By Juliet Eilperin
Washington Post Staff Writer
Sunday, January 25, 2009
The United States is initiating a closed-door negotiation that could open up new areas to whale hunting for the first time in decades, part of an attempt to end a long-standing impasse over whaling limits with Japan, the world's most avid whaling nation.
The tentative plan, outlined in documents obtained by The Washington Post, seeks to achieve a breakthrough in the dispute that has raged since the International Whaling Commission voted in 1986 to ban commercial whaling. Faced with the reality that Japan and its allies have continued to hunt whales and have succeeded in blocking new conservation efforts, commission Chairman William Hogarth -- an appointee of President George W. Bush -- has been trying this weekend in Hawaii to craft a pact that would permit a new type of "coastal whaling" in exchange for a commitment by Japan to scale back its "scientific" whale hunts.
The proposal is running into stiff opposition from whaling opponents, however.
In recent years, the whaling commission, which requires a supermajority vote to take action, has been deadlocked between the anti- and pro-whaling camps. Rather than setting a clear direction for conserving and managing whale populations worldwide, its meetings have become contentious donnybrooks in which the two sides have competed for influence while little changed.
Worldwide, three countries -- Japan, Iceland and Norway -- continue to hunt whales, either in the name of research or, in Norway's case, under a commercial exception established more than 20 years ago.

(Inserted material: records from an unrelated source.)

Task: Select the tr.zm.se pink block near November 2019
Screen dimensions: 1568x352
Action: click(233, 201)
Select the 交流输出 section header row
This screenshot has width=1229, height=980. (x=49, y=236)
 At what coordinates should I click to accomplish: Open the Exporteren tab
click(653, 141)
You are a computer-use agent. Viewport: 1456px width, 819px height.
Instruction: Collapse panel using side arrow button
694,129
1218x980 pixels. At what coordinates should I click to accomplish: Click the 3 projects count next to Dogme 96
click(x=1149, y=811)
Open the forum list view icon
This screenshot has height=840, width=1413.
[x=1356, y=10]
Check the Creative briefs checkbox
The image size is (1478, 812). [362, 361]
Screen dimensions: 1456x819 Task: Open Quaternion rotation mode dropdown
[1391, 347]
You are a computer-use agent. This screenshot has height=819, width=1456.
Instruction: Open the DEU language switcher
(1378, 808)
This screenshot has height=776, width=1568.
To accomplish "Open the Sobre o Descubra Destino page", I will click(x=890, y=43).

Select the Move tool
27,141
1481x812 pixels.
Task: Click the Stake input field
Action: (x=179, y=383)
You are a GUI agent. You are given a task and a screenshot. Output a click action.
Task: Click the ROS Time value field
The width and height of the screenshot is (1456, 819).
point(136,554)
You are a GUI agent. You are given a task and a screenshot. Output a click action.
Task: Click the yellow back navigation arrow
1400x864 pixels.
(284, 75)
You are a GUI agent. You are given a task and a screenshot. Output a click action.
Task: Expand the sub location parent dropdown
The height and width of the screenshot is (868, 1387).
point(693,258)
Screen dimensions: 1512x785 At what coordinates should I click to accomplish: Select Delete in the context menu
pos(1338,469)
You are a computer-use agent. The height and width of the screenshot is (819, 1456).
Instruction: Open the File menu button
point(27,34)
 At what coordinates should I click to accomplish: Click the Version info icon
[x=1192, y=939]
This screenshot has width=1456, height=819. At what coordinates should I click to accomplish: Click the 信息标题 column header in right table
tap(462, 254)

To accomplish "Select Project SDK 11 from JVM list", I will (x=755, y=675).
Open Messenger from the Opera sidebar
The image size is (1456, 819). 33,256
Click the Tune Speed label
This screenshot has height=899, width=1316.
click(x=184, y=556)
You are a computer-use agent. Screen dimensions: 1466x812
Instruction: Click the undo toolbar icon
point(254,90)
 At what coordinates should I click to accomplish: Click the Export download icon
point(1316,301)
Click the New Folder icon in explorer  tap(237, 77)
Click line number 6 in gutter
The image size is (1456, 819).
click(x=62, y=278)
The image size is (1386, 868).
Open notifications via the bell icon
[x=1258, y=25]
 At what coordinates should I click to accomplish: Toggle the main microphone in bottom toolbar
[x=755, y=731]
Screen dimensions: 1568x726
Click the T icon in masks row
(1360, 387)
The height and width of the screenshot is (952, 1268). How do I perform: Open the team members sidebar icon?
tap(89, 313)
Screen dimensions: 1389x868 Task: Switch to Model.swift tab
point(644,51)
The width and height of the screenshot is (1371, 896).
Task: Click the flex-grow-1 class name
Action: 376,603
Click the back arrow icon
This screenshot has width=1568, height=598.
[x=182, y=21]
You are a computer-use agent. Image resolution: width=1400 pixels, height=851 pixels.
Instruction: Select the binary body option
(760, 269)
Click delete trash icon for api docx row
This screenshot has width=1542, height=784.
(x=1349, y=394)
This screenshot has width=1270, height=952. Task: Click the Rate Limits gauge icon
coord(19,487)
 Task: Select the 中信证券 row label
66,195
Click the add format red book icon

The draft proposal, which does not specify how many whales could be killed under the plan, would allow Japan to engage in "coastal whaling" off its shores in exchange for a cut in the number of Antarctic minke whales it takes each year in the Southern Ocean. Several anti-whaling nations have pushed for the creation of a whale sanctuary in the Southern Ocean, the site of the current whale hunt. The coastal whaling provision would apply only to Japanese coastal waters, and it is unclear whether it could be expanded.
In an interview, Hogarth said he knew it would be controversial to condone a new form of whaling, but he argued that it probably is essential to reach an agreement with Japan.
"Even though we might not like this specific aspect, it's better than what we have now, the status quo," he said. "Everyone would like to see that there are less whales killed."
Joji Morishita, Japan's chief negotiator on the commission, said in an e-mail that the outcome of the negotiations could determine whether the international body will continue to function.
"It's decision time," he said. "Very important, very serious decisions need to be taken. It is a critical time for this organization. The IWC could still collapse."
Scientists and environmentalists questioned the proposal, noting that it could increase pressure on small coastal whale stocks without ending the whaling Japan has conducted for years. Japan has begun taking more whales in recent years under the science designation, killing 872 in 2007, compared with 540 in 1997. In addition, Japan reported that in 2007 it accidentally killed 156 minke whales off its coast as bycatch. Korea -- which no longer intentionally hunts whales -- caught 80 coastal minkes as bycatch and identified 14 others as illegally killed.
Norway caught 597 whales in commercial hunts in 2007. Iceland, which conducts scientific and commercial whaling, killed 45 that year.
Scott Baker, associate director of the Marine Mammal Institute at Oregon State University and a U.S. scientific delegate to the commission, said the Sea of Japan is home to a depleted population of minke whales classified as "J-stock" whales. Allowing ships from Japanese coastal villages to target nearby whales in the northwestern Pacific, he said, could hurt a population that has already declined because of bycatch and intentional hunts.
"That is politically, in some ways, appealing, but it does seem it's going to increase pressure on these local stocks," Baker said, adding that limited whaling activity by Japan in the region "is a threat now," even without the increase envisioned under the compromise.
Patrick Ramage, who directs the global whale program at the International Fund for Animal Welfare, called the proposal "a lousy idea." He added: "Declaring open season on Japan's coasts would have grave implications for vulnerable whale stocks."
Hogarth headed the National Oceanic and Atmospheric Administration's Fisheries Service for nearly seven years and was selected by Bush in February 2006 to serve on the whaling commission. Hogarth said he tried to broker a compromise because he became convinced that the current process is broken. He recruited three outside experts to chair a series of meetings, which are closed to nongovernmental observers and the media.
"They're closed meetings, but they're not secret," he said, adding that he plans to issue a public proposal on Feb. 2 that the commission members will openly debate a month later. The negotiations remain tense and could fall apart at the last minute, he said. "I'm not trying to paint a rosy picture, because it's very, very tough."
Ramage questioned why Hogarth would push such a controversial proposal now that President Obama has taken office: "The Bush administration has decided to wave the white flag on whaling and say, 'We can't end this,' and we're saying, in the words of a certain presidential campaign, 'Yes, we can.' "
Hogarth said he is well aware that he could be replaced before the pact is finalized or be instructed to kill the deal. Obama could "decide he doesn't want me, and I respect that," he said. "I will make sure they are on board with the process we're doing."